The core concept behind staking yield is combining Bitcoin’s security with other proof-of-stake networks to create dual value. On one hand, this model enables Bitcoin holders to participate in securing other blockchain networks and earn staking rewards—all while retaining sovereignty over their assets. On the other hand, for these PoS networks, integrating Bitcoin enhances their security and boosts user confidence, potentially driving substantial growth in TVL. Behind this win-win mechanism lies the pursuit of maximizing capital utilization, further expanding Bitcoin’s role beyond a mere “digital gold” store of value into a productive financial asset capable of generating continuous yield.
Looking ahead, as cross-chain technologies mature, one key evolutionary direction for Bitcoin staking yield will likely focus on improving cross-chain interoperability and optimizing liquidity management. Current cross-chain solutions still face challenges in security and efficiency. Once these bottlenecks are overcome, Bitcoin staking will no longer be confined to isolated blockchain networks but will flow freely across multiple chains. This would dramatically increase Bitcoin’s capital utilization and drive deeper integration across the broader crypto finance ecosystem, creating more yield opportunities for Bitcoin holders and participants.
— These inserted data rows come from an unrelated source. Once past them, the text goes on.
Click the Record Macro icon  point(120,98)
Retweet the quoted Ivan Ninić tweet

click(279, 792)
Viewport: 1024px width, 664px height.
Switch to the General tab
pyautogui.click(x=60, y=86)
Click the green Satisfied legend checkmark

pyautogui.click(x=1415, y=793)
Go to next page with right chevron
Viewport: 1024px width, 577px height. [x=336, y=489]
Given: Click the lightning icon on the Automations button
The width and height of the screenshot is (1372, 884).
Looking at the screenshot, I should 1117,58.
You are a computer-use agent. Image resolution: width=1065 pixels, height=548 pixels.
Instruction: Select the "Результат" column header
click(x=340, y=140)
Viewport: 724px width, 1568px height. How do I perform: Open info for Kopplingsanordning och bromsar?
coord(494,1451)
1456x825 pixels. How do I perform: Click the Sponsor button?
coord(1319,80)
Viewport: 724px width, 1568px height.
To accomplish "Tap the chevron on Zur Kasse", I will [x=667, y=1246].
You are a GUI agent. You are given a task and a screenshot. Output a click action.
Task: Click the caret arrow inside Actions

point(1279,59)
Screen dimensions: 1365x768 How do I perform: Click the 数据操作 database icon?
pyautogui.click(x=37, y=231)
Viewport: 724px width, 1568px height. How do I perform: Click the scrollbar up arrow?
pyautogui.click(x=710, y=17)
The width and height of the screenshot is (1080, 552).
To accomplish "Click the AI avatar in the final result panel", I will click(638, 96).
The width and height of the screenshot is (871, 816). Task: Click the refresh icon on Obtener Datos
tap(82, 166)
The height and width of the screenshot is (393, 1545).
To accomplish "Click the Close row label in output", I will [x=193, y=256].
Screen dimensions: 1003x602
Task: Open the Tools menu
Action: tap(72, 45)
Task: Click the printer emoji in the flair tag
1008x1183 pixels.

Simultaneously, the deepening of the CeDeFi model will become a major trend in this space. By combining the efficiency of CeFi with the transparency of DeFi, CeDeFi delivers staking services that are both secure and efficient. This model is especially suitable for Bitcoin holders who demand high security but also desire liquidity. As CeDeFi infrastructure matures, it will attract more traditional financial institutions into the ecosystem, fostering a more stable and sustainable yield environment for digital assets. Moreover, as staking yield becomes more widespread, the derivatives market around Bitcoin is expected to expand further, offering rich hedging and speculative tools—and injecting fresh momentum for financial innovation into the Bitcoin staking ecosystem.